In una Messina immaginata più che descritta, Shakespeare ambienta "Molto rumore per nulla" (Much Ado About Nothing, 1598) commedia composta di due intrecci fra loro legati da una superiore maestria.
Il plot rappresenta infatti lo sviluppo degli amori e degli equivoci di due coppie d’innamorati. Acute schermaglie verbali d’amore dividono Benedetto e Beatrice, che hanno paura del loro sentimento e perciò non vogliono trovare le parole per rivelare la loro reciproca attrazione. Caso unico nel teatro di Shakespeare, la liason di questi due personaggi continua ad appassionare il pubblico di tutti i tempi non perché essi siano giovani, belli ed innamorati dell’amore, ma soltanto perché entrambi attratti dalla loro eccezionale intelligenza e scaltrezza, dalla gara che essi conducono per stabilire chi superi l’altro in arguzia.
Naturalmente, Shakespeare era ben consapevole di non poter intrattenere gli spettatori su una storia così povera di colpi di scena, anche se acutissima nell’analisi dei rapporti fra intelligenza e passione. Ecco allora l’altra vicenda, che attraversa la prima e la sostiene perché piena di sorprese, avventure e tranelli romanzeschi. Claudio ed Ero – loro sì giovani, belli e promessi sposi – arrivano ad odiarsi perché vittime di un’imboscata calunniosa.
Non diversamente da quanto avviene nelle altre due commedie dello stesso genere, "Come vi piace" e "La dodicesima notte", il titolo è quindi solo un pretesto per raccontare il motivo dominante che unisce le due vicende:"…amore che ferisce soltanto a sentir dire…".
L’amore contrastato di Claudio ed Ero ha la sua fonte in una novella (la XXII della Prima Parte, 1544) del Bandello, mentre la "Conversation piece" di Benedetto e Beatrice è una pura invenzione di Shakespeare. Forse proprio per questo la difficoltà di Benedetto e Beatrice di dichiararsi il loro amore è rappresentata dal nostro autore con una raffinatissima capacità d’indagine psicologica. E difatti, generalmente, sia i critici, sia gli attori, hanno privilegiato questa vicenda ed i loro protagonisti. Benedetto e Beatrice si amano, ma passano il tempo a farsi guerra con sciabolate verbali: anche qui, come nella calunnia, sono le parole che ostacolano l’amore.

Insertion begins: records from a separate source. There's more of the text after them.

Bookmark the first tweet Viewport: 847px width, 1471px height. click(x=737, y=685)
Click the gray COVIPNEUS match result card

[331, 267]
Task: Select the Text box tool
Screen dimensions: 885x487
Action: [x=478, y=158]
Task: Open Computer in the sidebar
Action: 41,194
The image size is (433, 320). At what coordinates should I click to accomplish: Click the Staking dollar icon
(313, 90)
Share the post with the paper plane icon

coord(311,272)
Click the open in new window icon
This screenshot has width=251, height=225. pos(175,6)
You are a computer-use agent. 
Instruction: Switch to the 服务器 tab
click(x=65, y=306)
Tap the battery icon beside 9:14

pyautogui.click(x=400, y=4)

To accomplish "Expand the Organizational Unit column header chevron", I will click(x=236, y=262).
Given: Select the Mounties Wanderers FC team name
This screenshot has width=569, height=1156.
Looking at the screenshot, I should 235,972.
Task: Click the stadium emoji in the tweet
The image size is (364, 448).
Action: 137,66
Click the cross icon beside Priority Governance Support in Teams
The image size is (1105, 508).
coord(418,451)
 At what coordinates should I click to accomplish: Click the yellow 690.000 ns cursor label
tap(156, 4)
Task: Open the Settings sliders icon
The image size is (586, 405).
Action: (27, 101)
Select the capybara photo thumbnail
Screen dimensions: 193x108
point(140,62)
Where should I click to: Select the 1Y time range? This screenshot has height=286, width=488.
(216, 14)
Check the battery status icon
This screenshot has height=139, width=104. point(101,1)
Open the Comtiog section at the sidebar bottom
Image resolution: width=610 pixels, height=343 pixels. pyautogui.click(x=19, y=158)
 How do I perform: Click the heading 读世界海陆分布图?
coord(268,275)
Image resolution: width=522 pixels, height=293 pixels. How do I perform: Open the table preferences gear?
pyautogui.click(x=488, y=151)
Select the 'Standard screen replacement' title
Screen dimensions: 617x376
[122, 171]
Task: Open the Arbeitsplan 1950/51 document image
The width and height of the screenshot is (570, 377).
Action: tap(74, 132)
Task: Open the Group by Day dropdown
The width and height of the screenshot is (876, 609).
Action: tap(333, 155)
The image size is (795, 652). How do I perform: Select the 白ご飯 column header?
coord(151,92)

Ma mentre nella calunnia (il caso di Claudio ed Ero) sono le parole degli altri che possono trasformare l’amore in odio, fra Benedetto e Beatrice le parole – quelle che loro stessi si dicono – rivelano la paura di un coinvolgimento emotivo per una sindrome di narcisismo intellettualistico.
Alla fine della commedia, comunque, il complotto infamante viene svelato, e anche i due innamorati rinunciano a rivaleggiare in intelligenza, cadendo finalmente l’uno nelle braccia dell’altro, cosa che il pubblico attende caldamente fin dall’inizio.